MATERIAL SHOWN:
********

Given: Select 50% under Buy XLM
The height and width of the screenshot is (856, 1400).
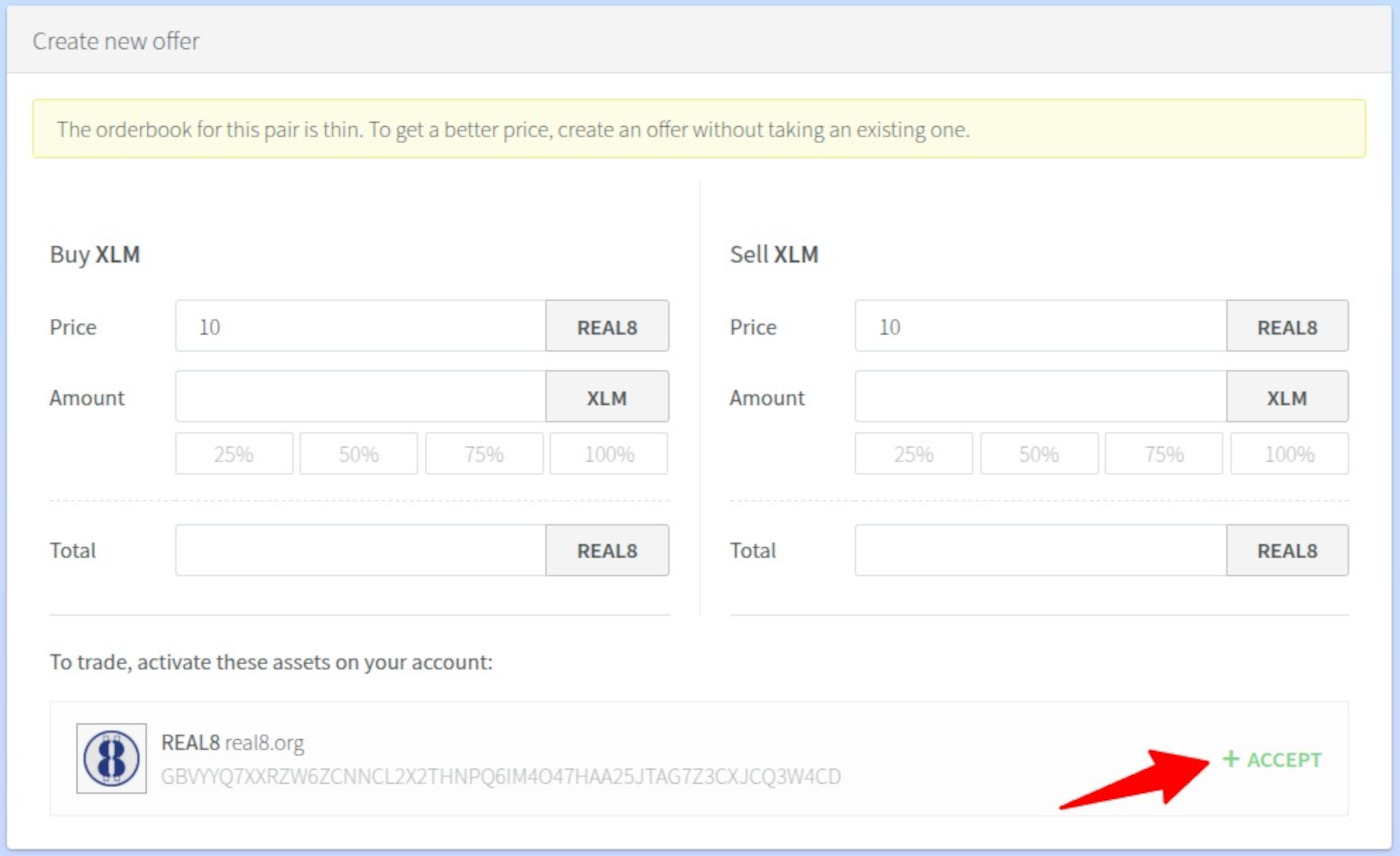Looking at the screenshot, I should tap(359, 454).
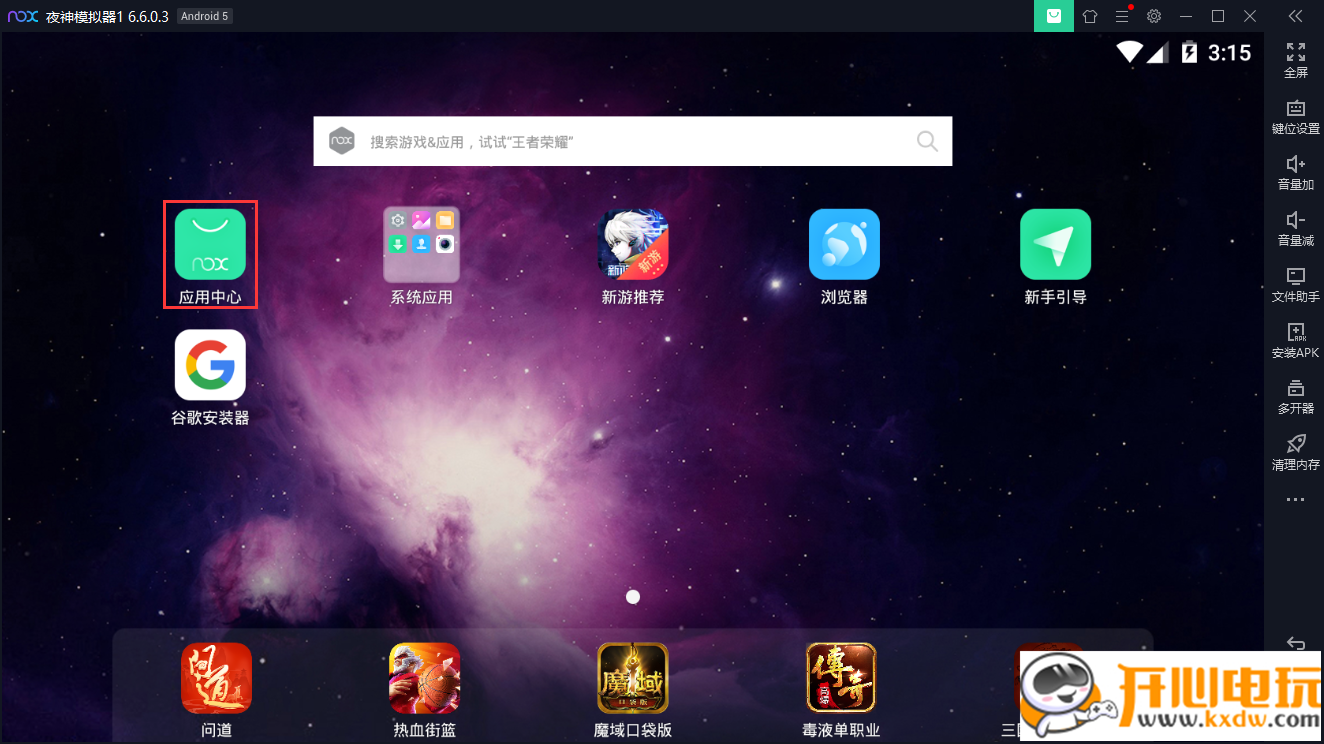Open the 应用中心 app center

[x=210, y=245]

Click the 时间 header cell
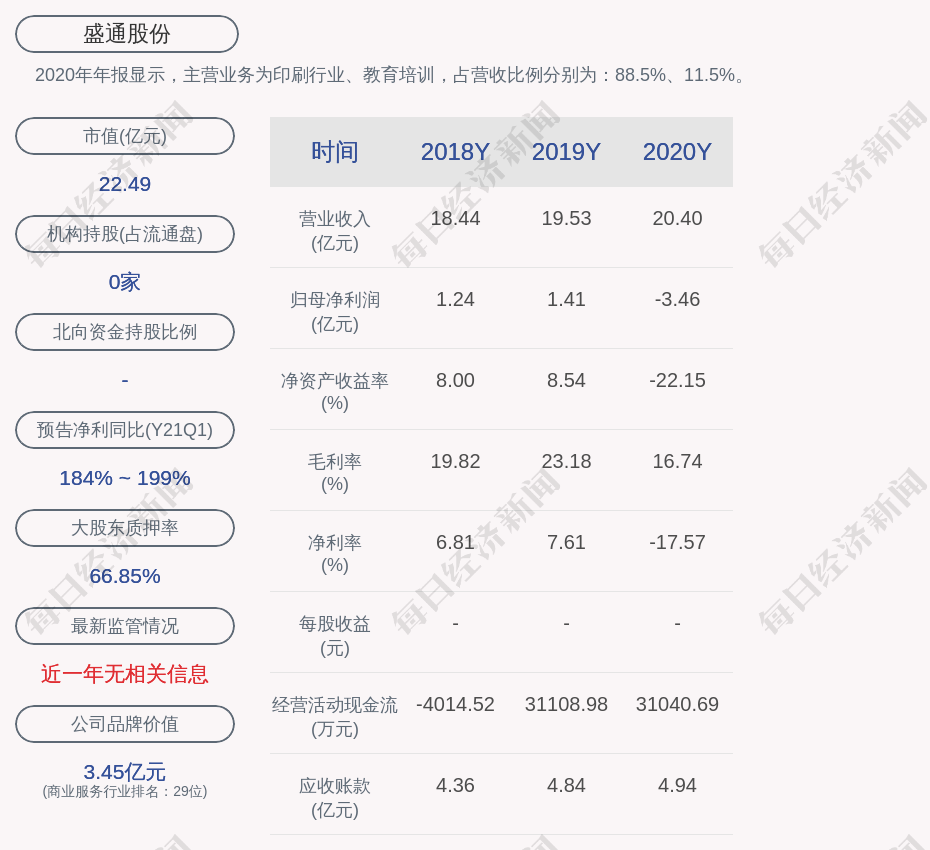pyautogui.click(x=335, y=152)
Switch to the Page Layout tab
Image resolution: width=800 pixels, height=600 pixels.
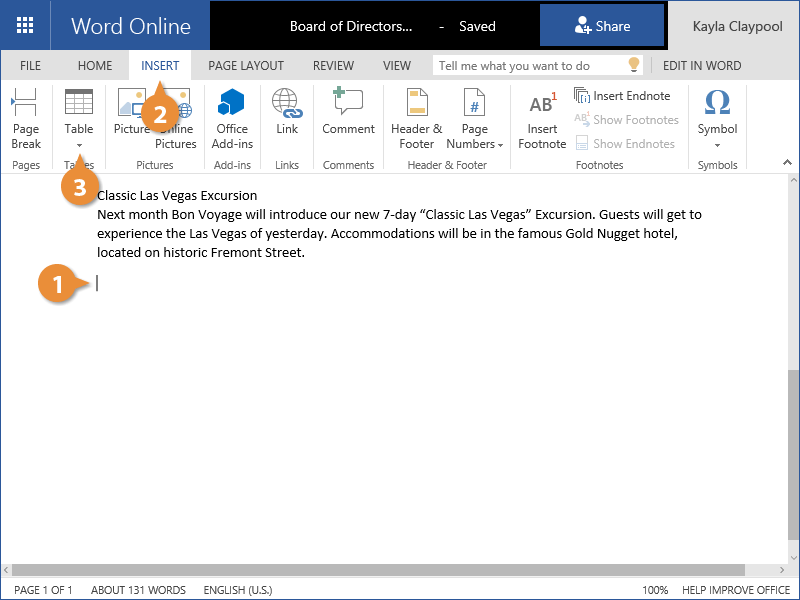pos(246,66)
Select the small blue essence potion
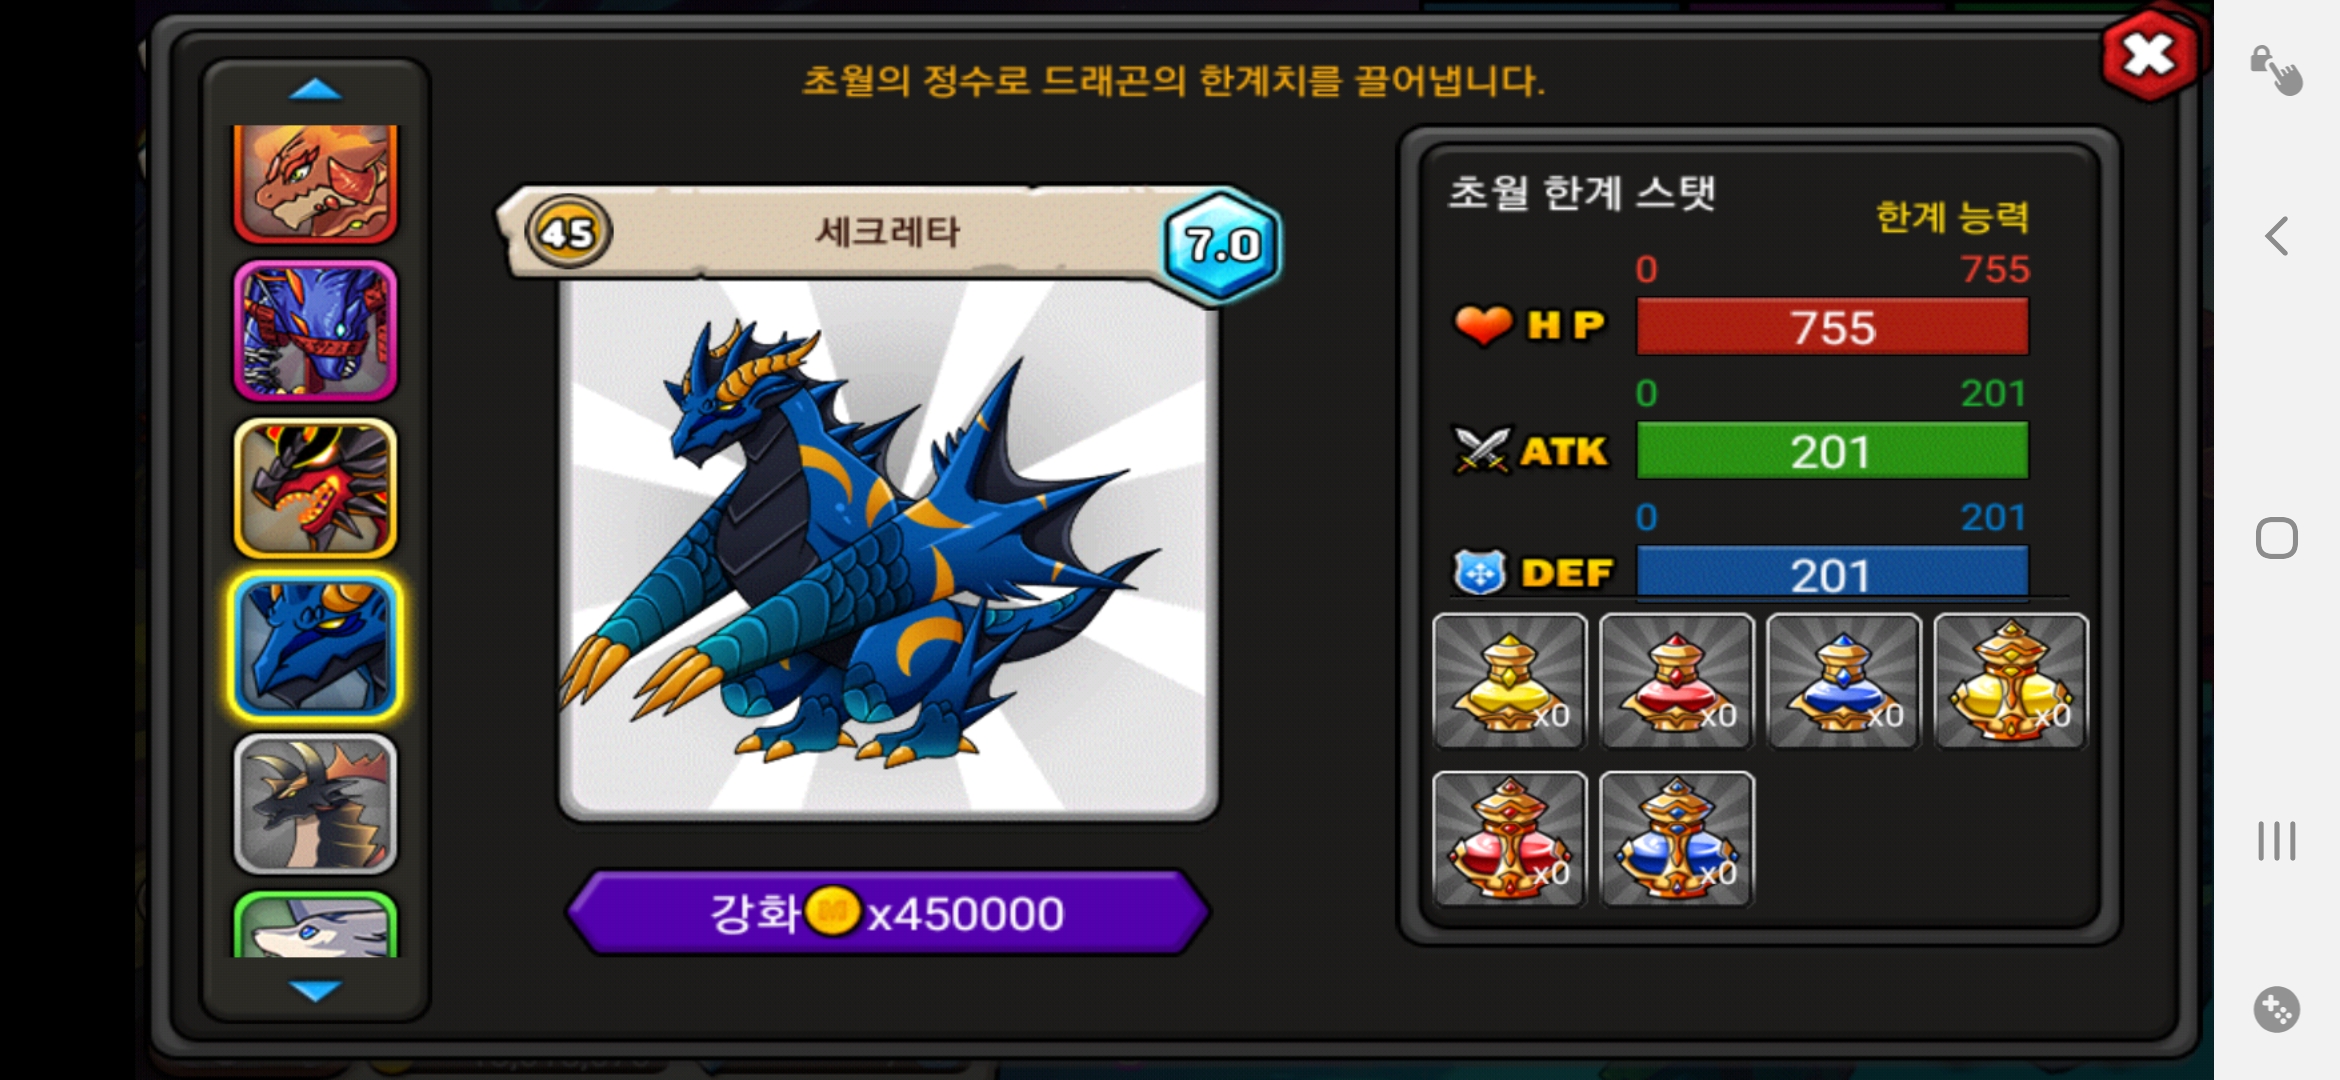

********

ACTION ITEM: Return every line holding the word "Select" from the records.

ANSWER SPACE:
Given: Select 50% under Buy XLM
Select the small blue essence potion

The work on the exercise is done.